My lost farm will give a hard birth to The Book of Mamie, which I will send out dozens of times to dozens of agents and publishers and be dismissed with form letter rejections for over two years. But then in my 46th year I will get a phone call from Toby Olson and Andrea Barrett telling me that I have won the AWP Best Novel Award. The University of Iowa will publish it. Soon I’ll have an agent, an editor, and a publishing house for my second novel. Mamie is a book that wouldn’t have happened if I hadn’t been a dairy farmer and written about cows and the good and the bad of loving them and the land I once owned. So, maybe it was worth it? Or maybe not.

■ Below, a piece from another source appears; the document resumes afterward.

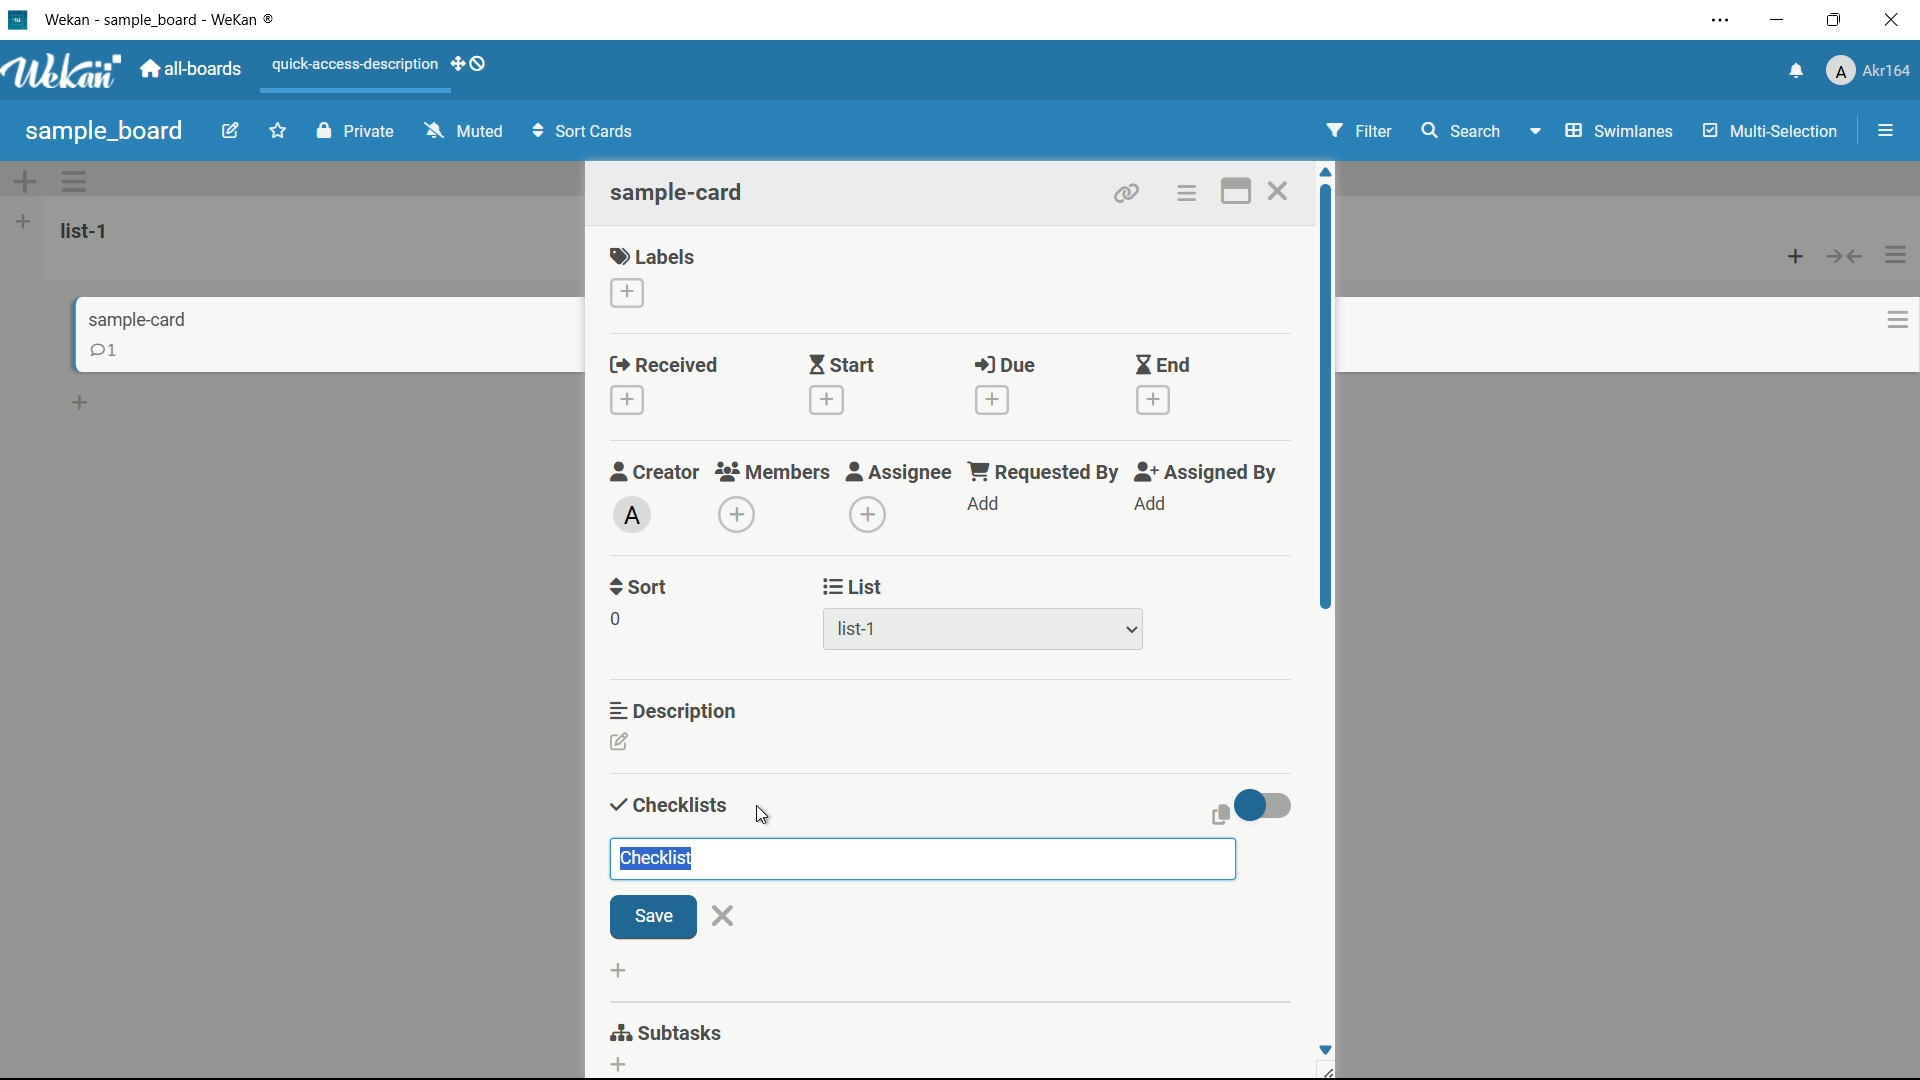 Image resolution: width=1920 pixels, height=1080 pixels. I want to click on add date, so click(992, 401).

How do you measure these things? Six novels later, I continue to write and it’s as hard as ever to get published, which is why I’m still teaching on a part-time basis. Writers, don’t quit your day job. Had I been successful and stayed on the farm it would be twenty-two years now. And I’ve often wondered what if—what if my blood pressure, the migraines, the ulcers and the ceaseless work had killed me? And I was nurturing the grass covering a plot in a Wisconsin cemetery? What might then have been said about my time as a dairyman? Impossible question. But it’s not impossible to know what I would want engraved on my headstone. Carved in granite below my name and dates, in simple scroll, I would like my epitaph to say: HERE LIES DUFF BRENNA. HE HAD A WAY WITH COWS.